La directive européenne 98/44/EC de 1998 concernant la protection juridique des inventions biotechnologiques autorise à breveter jusqu'à des parties du corps humain. Un brevet américain sur le haricot jaune du Mexique prive même ce pays de disposer librement de sa ressource naturelle. Dans un avenir très proche, il n’est pas improbable que l’Algérie doive
acheter des engrais biologiques adaptés à son sol, parfois fabriqués à base de matériel isolé de son propre sol par ses
propres chercheurs mais certainement protégés par des brevets étrangers. Dans un avenir très proche, la médecine prédictive et préventive incitera à la consommation de nouvelles molécules thérapeutiques spécifiques aux populations. Dans le cadre de cette thérapie on achètera, encore de l’étranger, des molécules brevetées, spécifiques à nos populations et qui ont été élaborées à partir de notre propre patrimoine génétique. Il est urgent de prendre conscience de l’enjeu immédiat et futur très proche du rôle des Biotechnologies dans le monde et leurs impacts sur la souveraineté nationale. Il est largement admis que la biotechnologie constitue après les technologies de l’information, la prochaine révolution technologique.
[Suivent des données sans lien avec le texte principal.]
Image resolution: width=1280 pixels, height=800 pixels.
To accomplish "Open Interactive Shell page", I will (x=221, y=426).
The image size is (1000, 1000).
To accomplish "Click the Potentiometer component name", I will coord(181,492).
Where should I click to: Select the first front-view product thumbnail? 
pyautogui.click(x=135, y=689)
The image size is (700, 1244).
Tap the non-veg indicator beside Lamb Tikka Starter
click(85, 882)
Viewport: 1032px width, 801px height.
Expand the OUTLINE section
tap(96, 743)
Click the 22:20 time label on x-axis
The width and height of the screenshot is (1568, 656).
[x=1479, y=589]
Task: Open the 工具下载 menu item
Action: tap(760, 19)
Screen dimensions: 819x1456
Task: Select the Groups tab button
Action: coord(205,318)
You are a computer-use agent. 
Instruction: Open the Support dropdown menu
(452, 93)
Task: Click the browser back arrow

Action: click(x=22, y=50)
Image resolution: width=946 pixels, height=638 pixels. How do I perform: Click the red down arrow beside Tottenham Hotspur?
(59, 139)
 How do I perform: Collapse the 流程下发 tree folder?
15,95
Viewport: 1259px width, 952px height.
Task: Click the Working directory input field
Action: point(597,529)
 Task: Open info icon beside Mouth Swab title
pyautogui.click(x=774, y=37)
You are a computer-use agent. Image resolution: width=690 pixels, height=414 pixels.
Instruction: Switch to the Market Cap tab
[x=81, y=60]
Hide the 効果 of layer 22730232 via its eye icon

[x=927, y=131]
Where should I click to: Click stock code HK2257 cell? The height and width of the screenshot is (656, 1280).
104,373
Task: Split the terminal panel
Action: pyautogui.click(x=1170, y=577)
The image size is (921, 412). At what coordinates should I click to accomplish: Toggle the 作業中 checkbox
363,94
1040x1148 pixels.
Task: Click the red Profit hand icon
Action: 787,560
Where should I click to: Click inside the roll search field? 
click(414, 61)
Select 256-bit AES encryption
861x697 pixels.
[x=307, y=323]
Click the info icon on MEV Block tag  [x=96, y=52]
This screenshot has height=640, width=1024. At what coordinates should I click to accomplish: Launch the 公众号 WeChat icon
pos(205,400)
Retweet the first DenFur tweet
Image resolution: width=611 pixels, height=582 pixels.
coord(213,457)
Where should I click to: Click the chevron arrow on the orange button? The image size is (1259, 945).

L’université et les centres de recherches algériens sont appelés à concevoir une recherche au service du  développement, et donc à s’ouvrir sur la société et le secteur utilisateur. Le problème de notre recherche est qu’elle n’a pas d’interface dans la société qui assimile ce qu’elle fait et ce qu’elle est capable de faire. Il faut donc réfléchir à créer aux nivaux des centres de recherches et des universités, des incubateurs de start-up, qui constitueront les interfaces Université-Société. Le Dixième colloque international de Biotechnologie « Bio Tech World 2010 », sous le thème « Start-ups de biotechnologie » verra la participation d’éminentes personnalités dans les différents domaines de la  biotechnologie (santé, agriculture, environnement…..) l’occasion de rencontrer des managers de start-ups, des chercheurs de grande firmes pharmaceutique, des scientifiques de grands centres de recherche, des compétences algérienne exerçant à l’étranger, tous désireux d’échanger avec nos chercheurs, de confronter les expériences et proposer les meilleures réponses aux préoccupations scientifiques de l’Algérie.

Cette importante manifestation sera l’occasion de faire le point sur les biotechnologies et de relater les expériences de l’incubateur du centre de biotechnologie de Sfax en Tunisie, de l’incubateur de l’université de Liverpool en Grande Bretagne, de l’expérience de l’institut Dasman du Koweit, des spins offs de l’université de Gembloux en Belgique et bien d’autres. Une douzaine de conférences en plénière, une centaine de communications orales et plus de 120 communications affichées feront l’objet de cette riche rencontre. « Bio Tech World 2010 » est organisée par le département de Biotechnologie de la Faculté des Sciences de l’université d’Oran Sénia, avec la collaboration de la Direction Générale de la Recherche Scientifique et du Développement Technologique (DG-RSDT), l’université Mentouri de Constantine, l’université Belkaid de Tlemcen , de l’association des compétences algérienne (ACA) et avec le soutien de l’UNESCO et du US Département of Biosecurity and Biosafety.